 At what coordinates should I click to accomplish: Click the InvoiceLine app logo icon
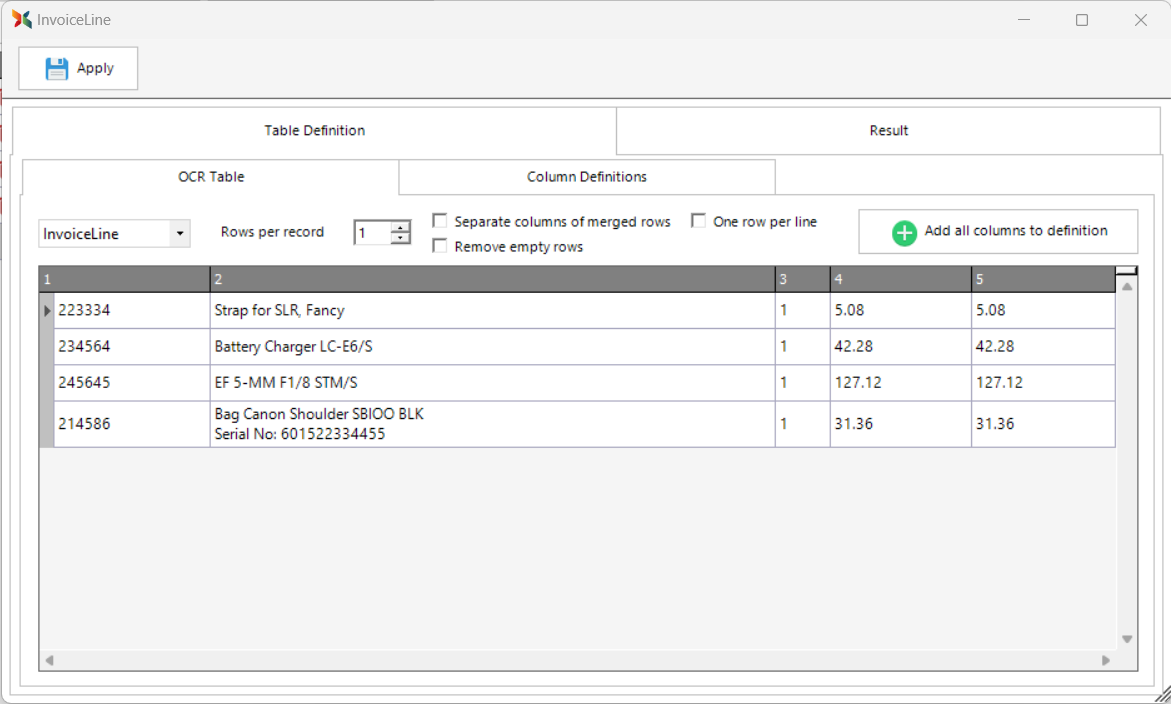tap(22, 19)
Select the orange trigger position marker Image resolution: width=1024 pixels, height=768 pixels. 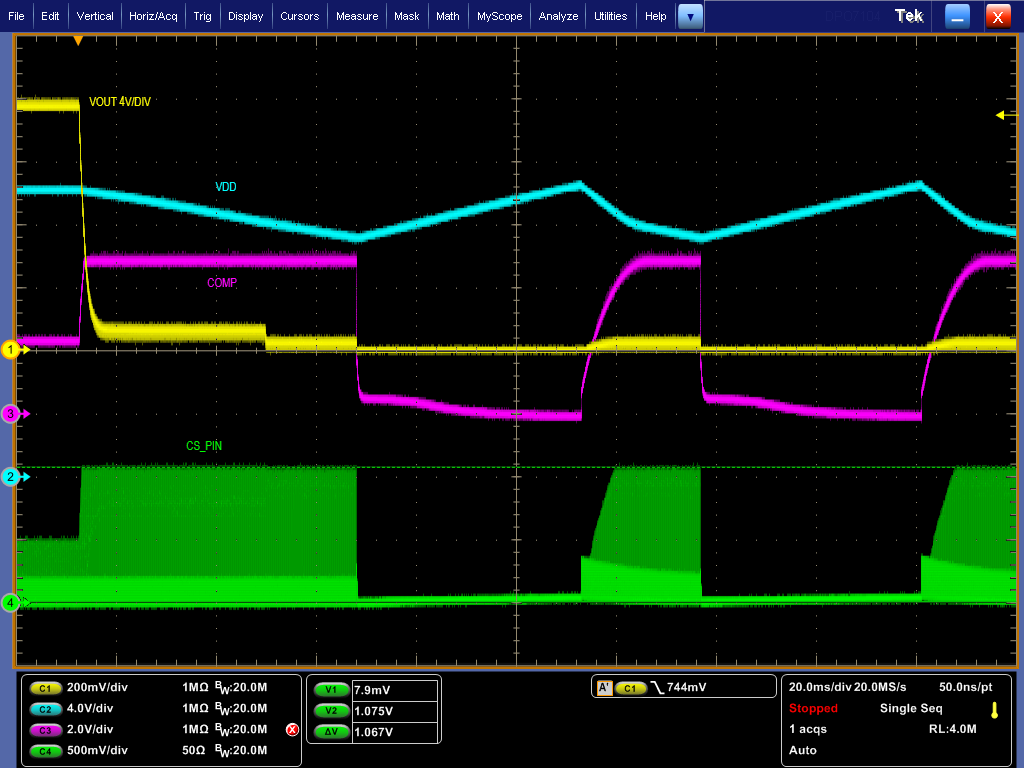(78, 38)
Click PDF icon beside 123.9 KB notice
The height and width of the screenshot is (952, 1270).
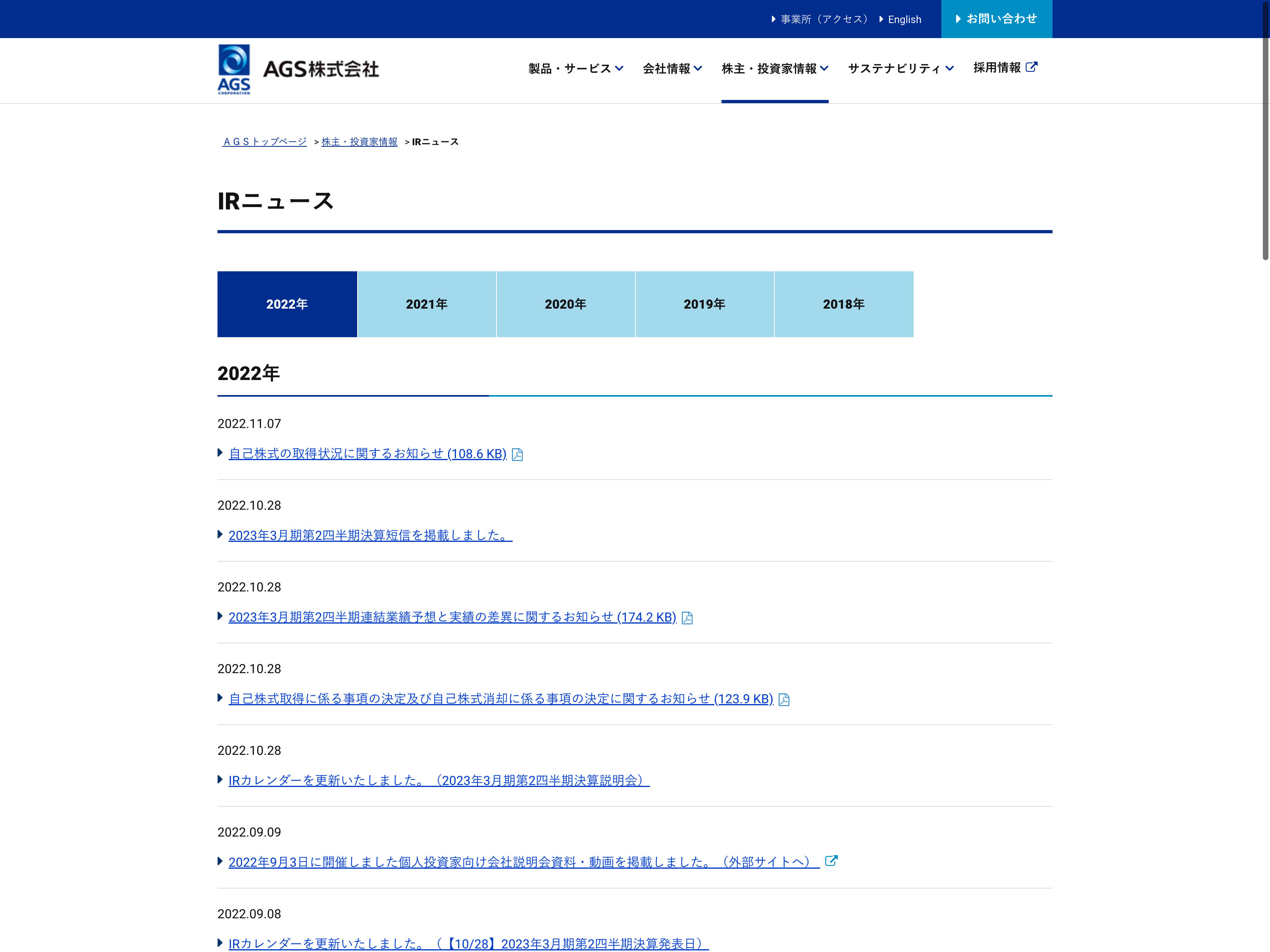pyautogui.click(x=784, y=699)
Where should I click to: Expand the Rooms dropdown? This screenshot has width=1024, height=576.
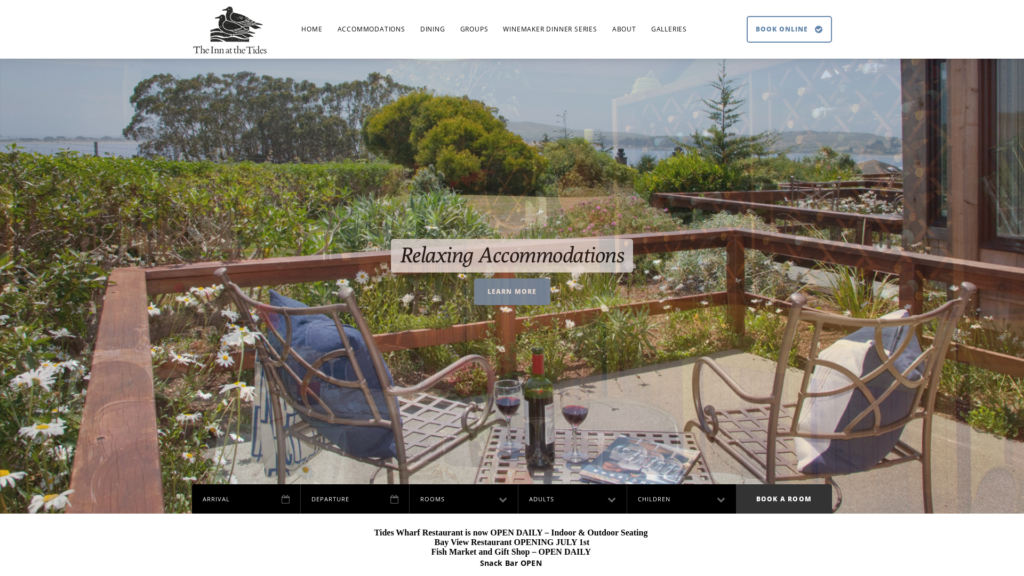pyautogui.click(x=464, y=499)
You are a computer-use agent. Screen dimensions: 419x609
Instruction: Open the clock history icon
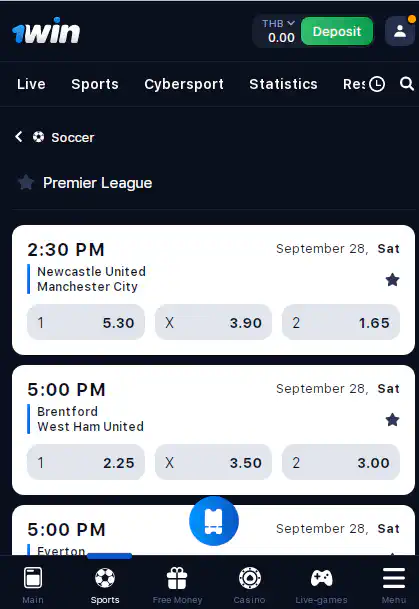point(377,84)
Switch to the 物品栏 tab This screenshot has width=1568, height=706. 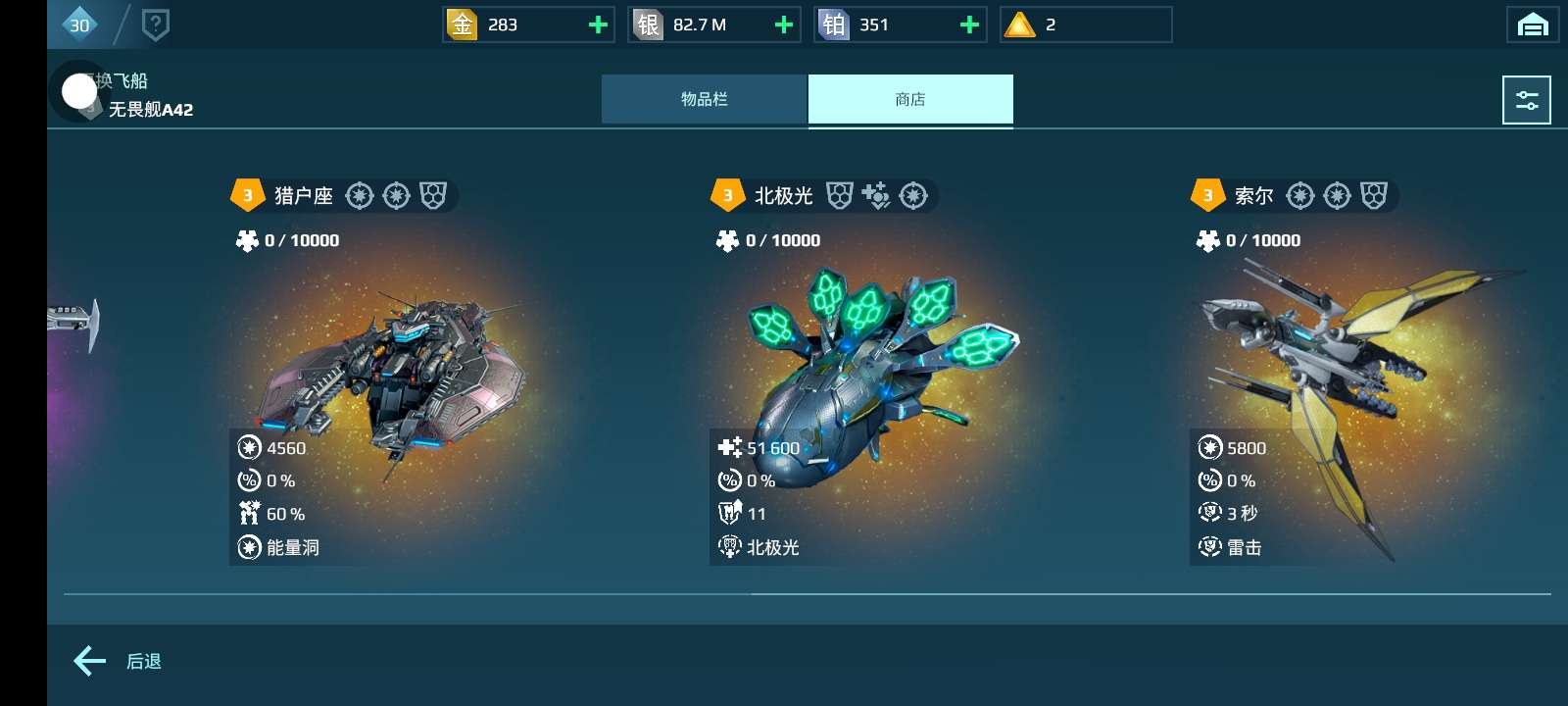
■ ■ ■ ■ ■
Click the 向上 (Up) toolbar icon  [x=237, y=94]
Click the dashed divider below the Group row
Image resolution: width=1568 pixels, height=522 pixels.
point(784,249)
■ ■ ■ ■ ■
Count the lines in both blocks above that contain the string "icon", with case counting. Reply with the number alone.

4